SOURCE EXTRACT —

Many years ago a fellow minivan-driving-mother-friend of mine sent me a link to this video:
I watched it with detached amusement. It never occurred to me that this video could in any way reflect my reality. The video came to mind again recently when another friend of mine got into my car and erupted into frank and hearty laughter. As she picked through the random assortment of things that had accumulated in my car, she gave a running commentary, punctuated with giggles:
“Oh! Good thing you have this bag of pinecones here. You never know when they’ll come in handy.”
(OK – those cinnamon-scented pine cones were acting as air fresheners, that is, when they still smelled like cinnamon. Whatever.)
“And look at all these batteries in the cup holder! I was going to go the store to buy some, but how convenient! You’ve got a bunch right here.”
“Ha ha ha! And what’s this? Ah, of course! Empty DVD cases in the side pockets!”
Side note: I’d actually cleaned out the car not too long ago. It wasn’t nearly as bad as it could have, and has been in the recent past!
The tragic fact of my existence is that I’m a lazy slob. Wait, I haven’t gotten to the tragic part yet. Sloth and slovenliness aren’t so terrible in and of themselves. If I could contentedly wallow in filth and disorder, where would be the harm in that? The problem is that I can never truly enjoy my entropic lifestyle, because of the other fundamental aspect of my being – neurosis. I try to laze about on my couch, amidst the piles of books, newspapers, my daughter’s violin case, and toys, but I can never fully relax, because I feel like I should be cleaning up the mess. And yet – alas – I’m too lazy to do so! You see my predicament?
After my friend roundly mocked me for the mess in my car, I went home chastened and determined to turn myself around. I was going to be organized and I was going to get all those million and one tasks that I’d been putting off done, once and for all.
The top priority on my list was to give the dogs their second dose of preventative deworming medicine. I was supposed to administer this three weeks after the first dose and they were now overdue. I was procrastinating, because they had struggled so wildly when I’d given them their first dose that half of the vile smelling medicine ended up on my clothes. This time around, I had the boys hold the dogs while I squirted the syringes into their mouths. It was a piece of cake! I gloated over the ease with which I had executed this distasteful task, and congratulated myself on a job well done.
With this monkey off my back and small victory under my belt, I was emboldened to tackle the kitchen next. I cleared out and organized two whole junk drawers and then rearranged the pantry. I realize this might not sound like a big deal, but it took me all evening. I felt like I had cleaned out the Augean stables.
Basking in the glow of my own virtue, I decided to take a break from my Herculean endeavors. This time when I relaxed on the couch, I felt like I richly deserved to put my feet up. I languidly lounged, contemplating my own moral superiority. And that’s when my dogs started to vomit frothy yellow deworming medicine. Repeatedly. All over the carpet.
The universe had spoken and cosmic order had been restored. Its clarion message to me was this: You, Adrienne, are destined to live in squalor. It is written in the stars. You clean out a couple drawers? I will rain dog puke all over your carpet. Give. It. Up.
And really…who am I to argue with this?

RECORD SET —
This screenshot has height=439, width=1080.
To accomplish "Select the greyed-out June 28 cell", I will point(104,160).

--

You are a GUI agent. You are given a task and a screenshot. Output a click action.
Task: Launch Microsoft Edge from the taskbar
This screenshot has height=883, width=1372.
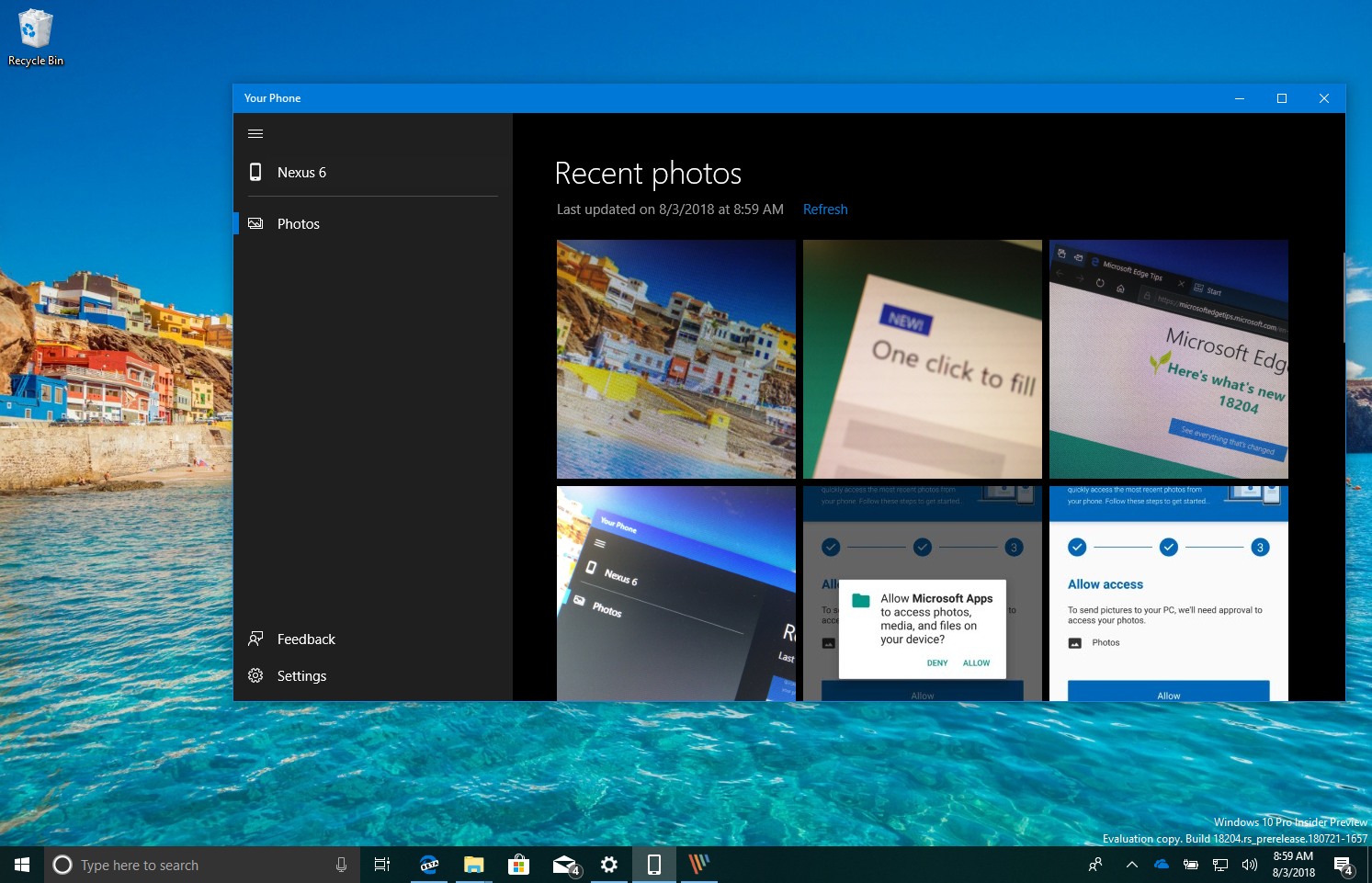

---

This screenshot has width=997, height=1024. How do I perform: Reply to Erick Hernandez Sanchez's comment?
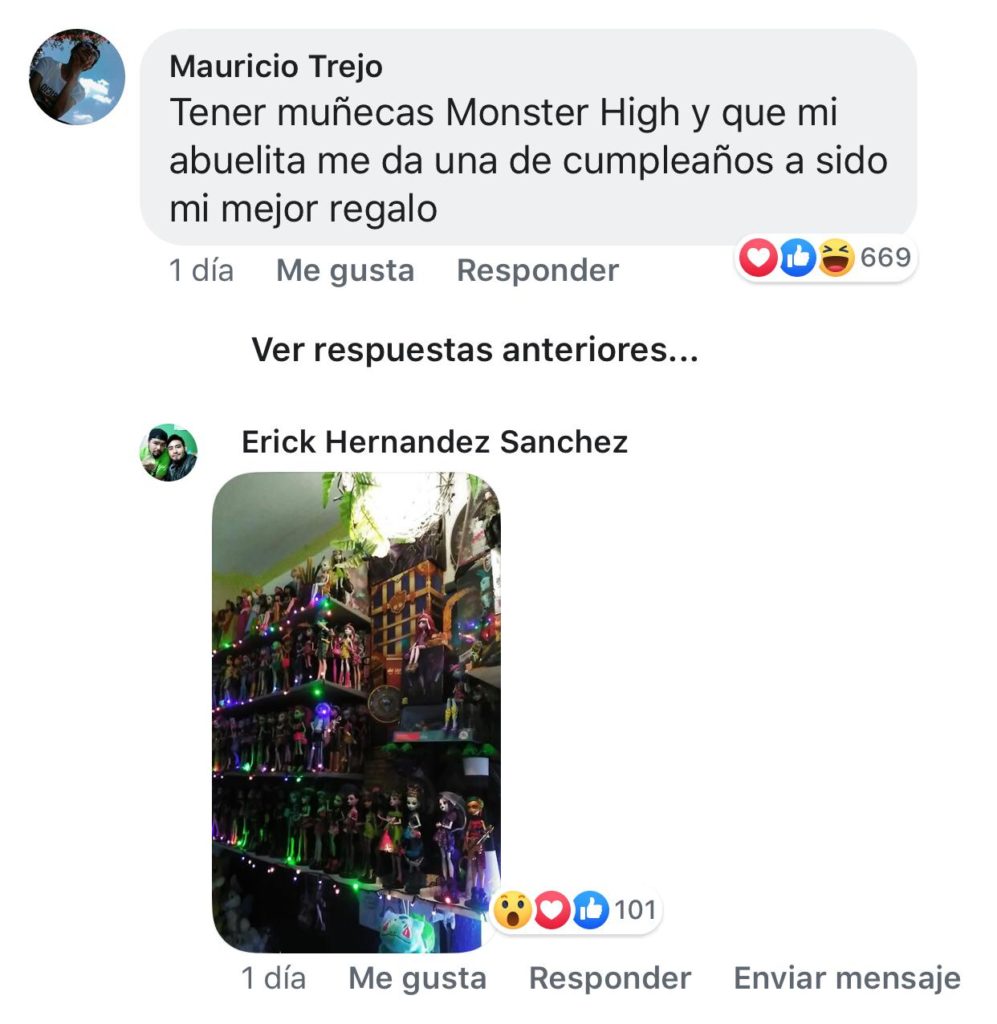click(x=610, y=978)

GOAL OF THE EXERCISE — Translate this sentence from the essay about the cluttered car into Spanish: "I cleared out and organized two whole junk drawers and then rearranged the pantry."

ANSWER AREA — Vacié y organicé dos cajones de trastos enteros y luego reorganicé la despensa.